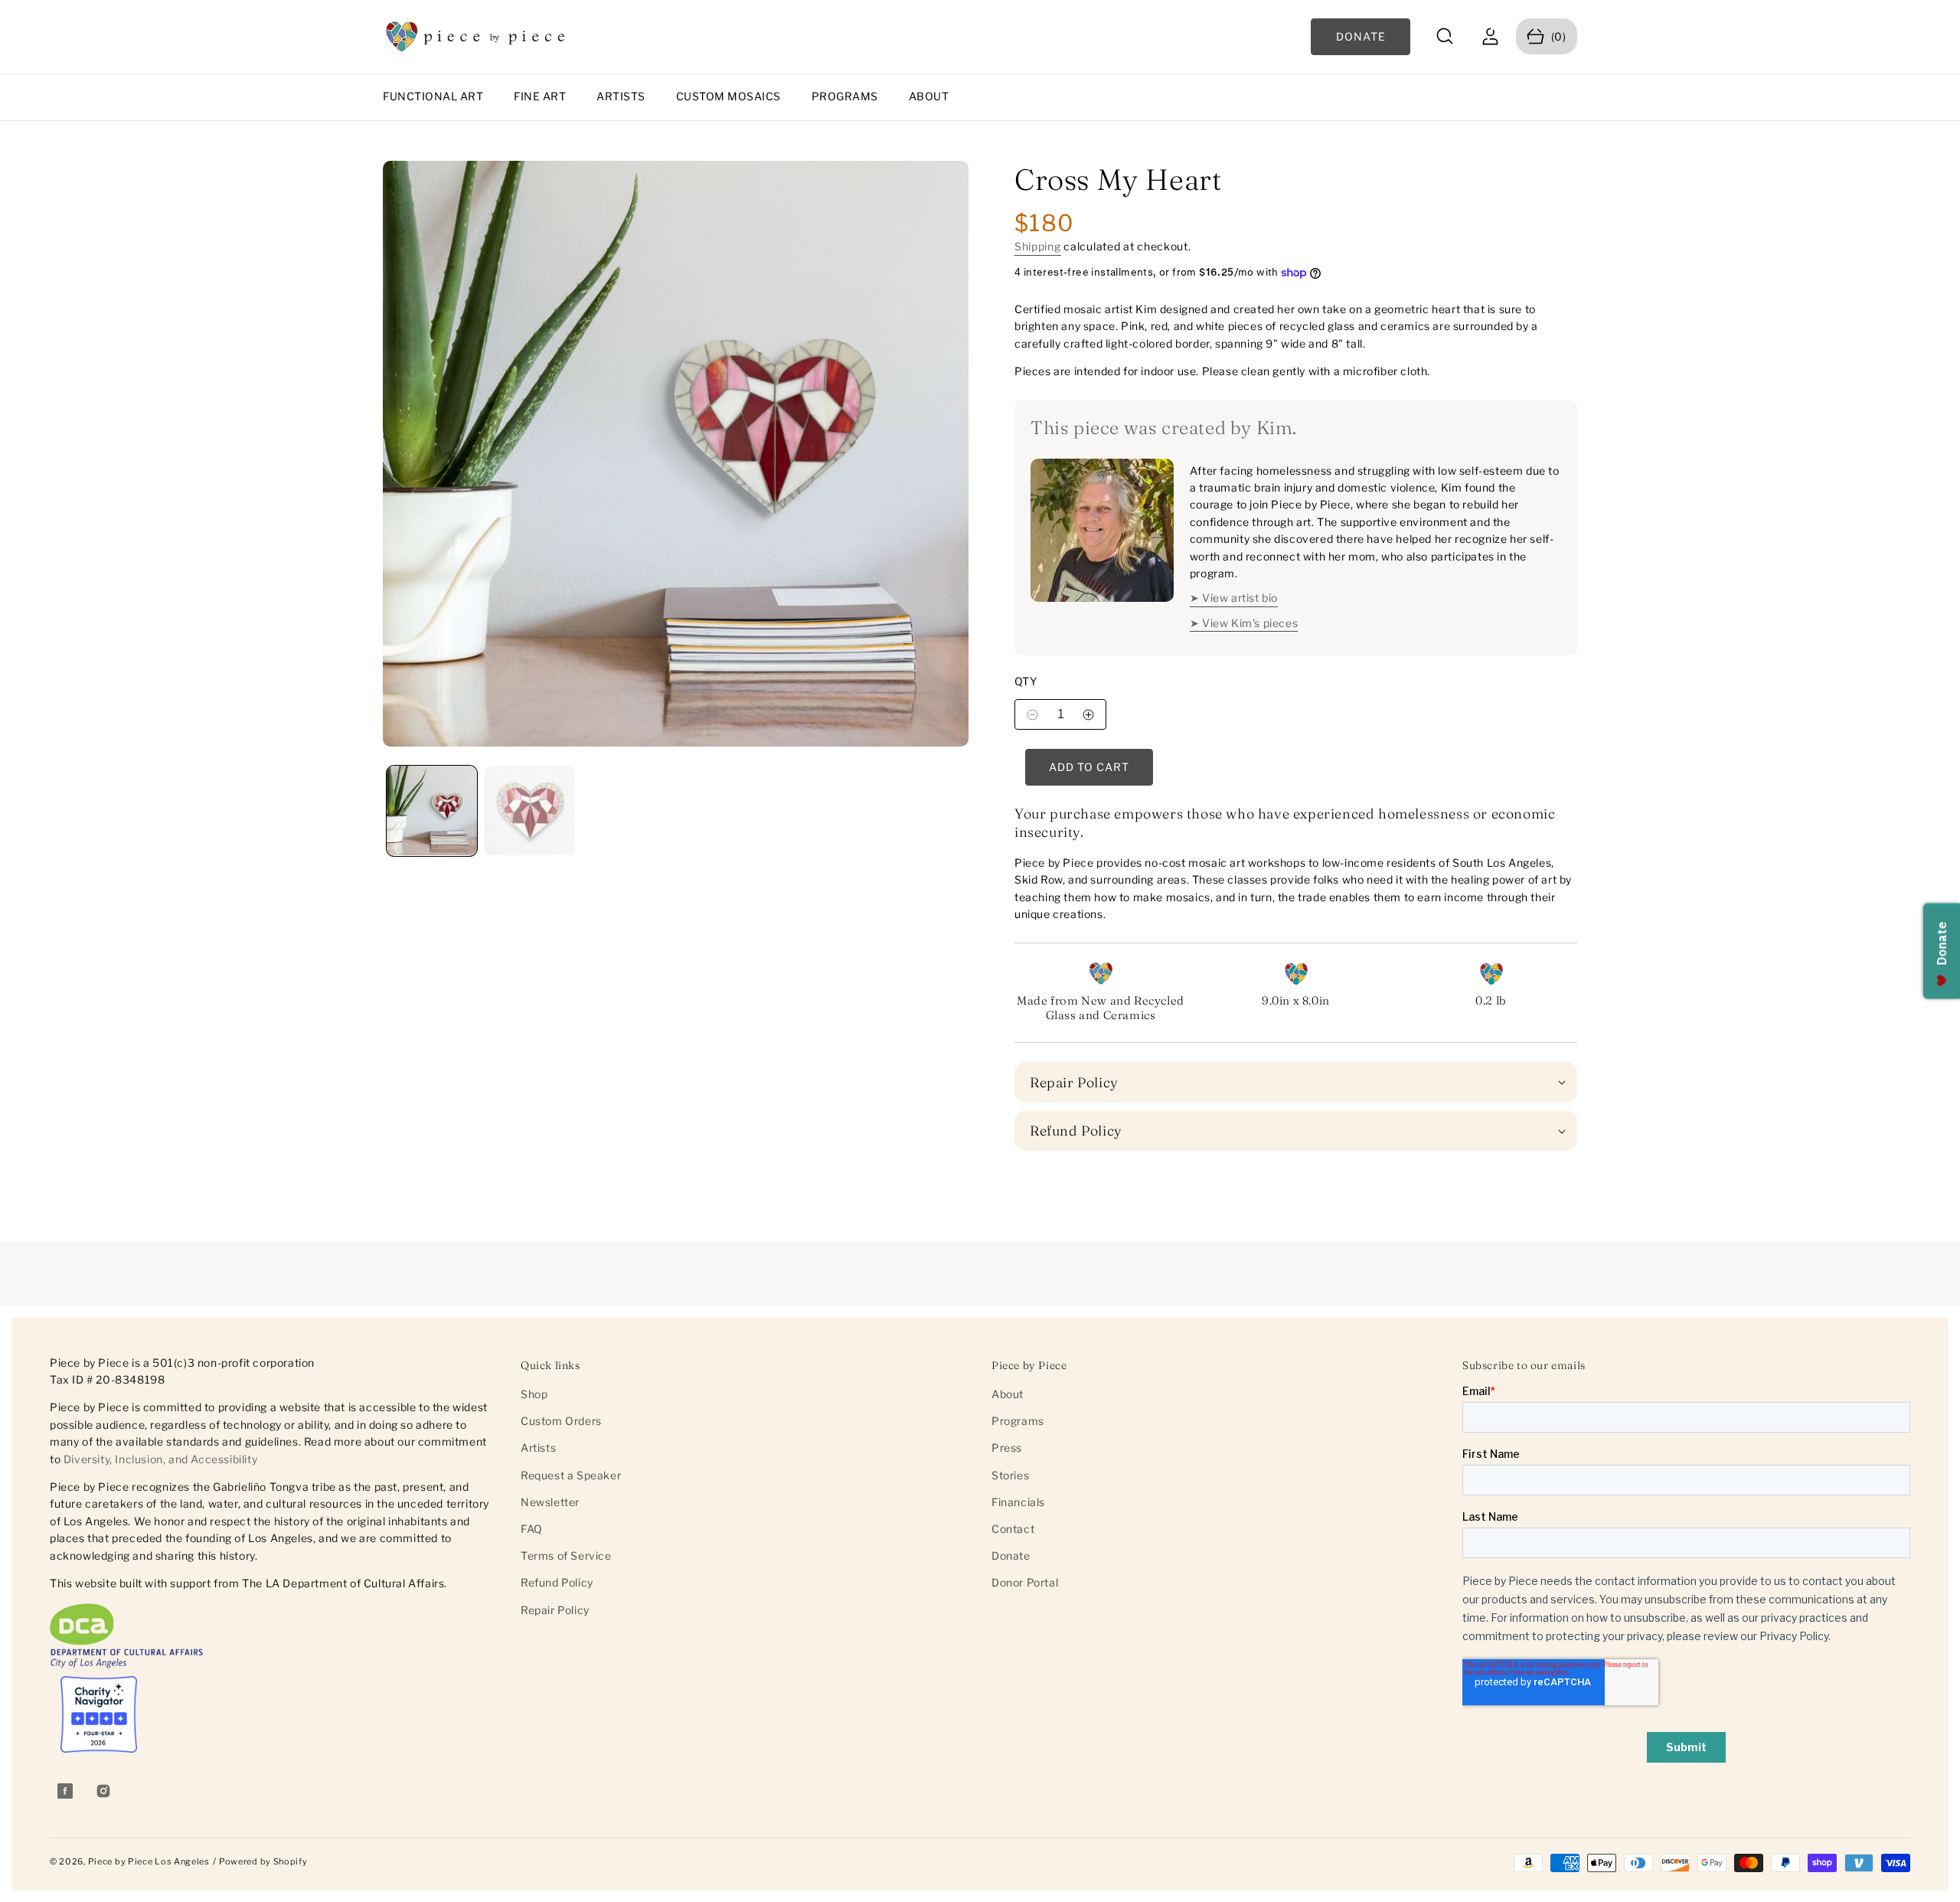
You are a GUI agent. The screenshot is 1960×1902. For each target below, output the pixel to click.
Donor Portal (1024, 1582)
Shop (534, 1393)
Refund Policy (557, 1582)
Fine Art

==*==

** What you will do **
Give back the data exactly. Skip any images.

** Answer space **
You are a GUI agent. The screenshot is 1960×1902. For each target below, output the pixel to click.
Donor Portal (1024, 1582)
Shop (534, 1393)
Refund Policy (557, 1582)
Fine Art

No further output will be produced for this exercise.